Repeat the listing below exactly.

▸ PROVIDED DATA
=== Begin Enclosure ===

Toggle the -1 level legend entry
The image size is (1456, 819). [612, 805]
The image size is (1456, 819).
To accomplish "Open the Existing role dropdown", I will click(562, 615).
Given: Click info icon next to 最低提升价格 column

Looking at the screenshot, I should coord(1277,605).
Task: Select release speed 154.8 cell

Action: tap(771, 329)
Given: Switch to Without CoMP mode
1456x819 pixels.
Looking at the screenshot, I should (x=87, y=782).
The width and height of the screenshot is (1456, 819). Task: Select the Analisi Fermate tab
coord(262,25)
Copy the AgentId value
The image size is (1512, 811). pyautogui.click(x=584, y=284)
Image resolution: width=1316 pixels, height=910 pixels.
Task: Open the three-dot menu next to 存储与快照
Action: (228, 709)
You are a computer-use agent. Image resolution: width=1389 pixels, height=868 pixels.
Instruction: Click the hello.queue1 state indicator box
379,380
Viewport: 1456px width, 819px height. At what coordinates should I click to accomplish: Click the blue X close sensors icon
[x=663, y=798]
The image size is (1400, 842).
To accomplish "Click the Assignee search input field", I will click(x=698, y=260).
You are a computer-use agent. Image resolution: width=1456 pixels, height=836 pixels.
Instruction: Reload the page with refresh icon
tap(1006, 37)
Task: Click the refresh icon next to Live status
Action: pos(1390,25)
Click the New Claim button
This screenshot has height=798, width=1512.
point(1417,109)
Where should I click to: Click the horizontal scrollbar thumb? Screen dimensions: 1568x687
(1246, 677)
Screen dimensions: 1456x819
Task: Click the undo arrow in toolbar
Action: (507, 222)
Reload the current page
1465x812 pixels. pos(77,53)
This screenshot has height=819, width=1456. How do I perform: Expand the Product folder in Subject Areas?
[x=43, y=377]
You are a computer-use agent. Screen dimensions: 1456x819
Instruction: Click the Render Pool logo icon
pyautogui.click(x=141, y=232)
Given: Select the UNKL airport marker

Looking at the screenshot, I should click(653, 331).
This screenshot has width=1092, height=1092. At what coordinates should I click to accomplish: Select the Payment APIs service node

=== End Enclosure ===

▸ RESPONSE BELOW
Toggle the -1 level legend entry
The image size is (1456, 819). [612, 805]
The image size is (1456, 819).
To accomplish "Open the Existing role dropdown", I will click(562, 615).
Given: Click info icon next to 最低提升价格 column

Looking at the screenshot, I should coord(1277,605).
Task: Select release speed 154.8 cell

Action: tap(771, 329)
Given: Switch to Without CoMP mode
1456x819 pixels.
Looking at the screenshot, I should (x=87, y=782).
The width and height of the screenshot is (1456, 819). Task: Select the Analisi Fermate tab
coord(262,25)
Copy the AgentId value
The image size is (1512, 811). pyautogui.click(x=584, y=284)
Image resolution: width=1316 pixels, height=910 pixels.
Task: Open the three-dot menu next to 存储与快照
Action: (228, 709)
You are a computer-use agent. Image resolution: width=1389 pixels, height=868 pixels.
Instruction: Click the hello.queue1 state indicator box
379,380
Viewport: 1456px width, 819px height. At what coordinates should I click to accomplish: Click the blue X close sensors icon
[x=663, y=798]
The image size is (1400, 842).
To accomplish "Click the Assignee search input field", I will click(x=698, y=260).
You are a computer-use agent. Image resolution: width=1456 pixels, height=836 pixels.
Instruction: Reload the page with refresh icon
tap(1006, 37)
Task: Click the refresh icon next to Live status
Action: pos(1390,25)
Click the New Claim button
This screenshot has height=798, width=1512.
point(1417,109)
Where should I click to: Click the horizontal scrollbar thumb? Screen dimensions: 1568x687
(1246, 677)
Screen dimensions: 1456x819
Task: Click the undo arrow in toolbar
Action: (507, 222)
Reload the current page
1465x812 pixels. pos(77,53)
This screenshot has height=819, width=1456. How do I perform: Expand the Product folder in Subject Areas?
[x=43, y=377]
You are a computer-use agent. Screen dimensions: 1456x819
Instruction: Click the Render Pool logo icon
pyautogui.click(x=141, y=232)
Given: Select the UNKL airport marker

Looking at the screenshot, I should click(653, 331).
This screenshot has width=1092, height=1092. At what coordinates should I click to accomplish: Select the Payment APIs service node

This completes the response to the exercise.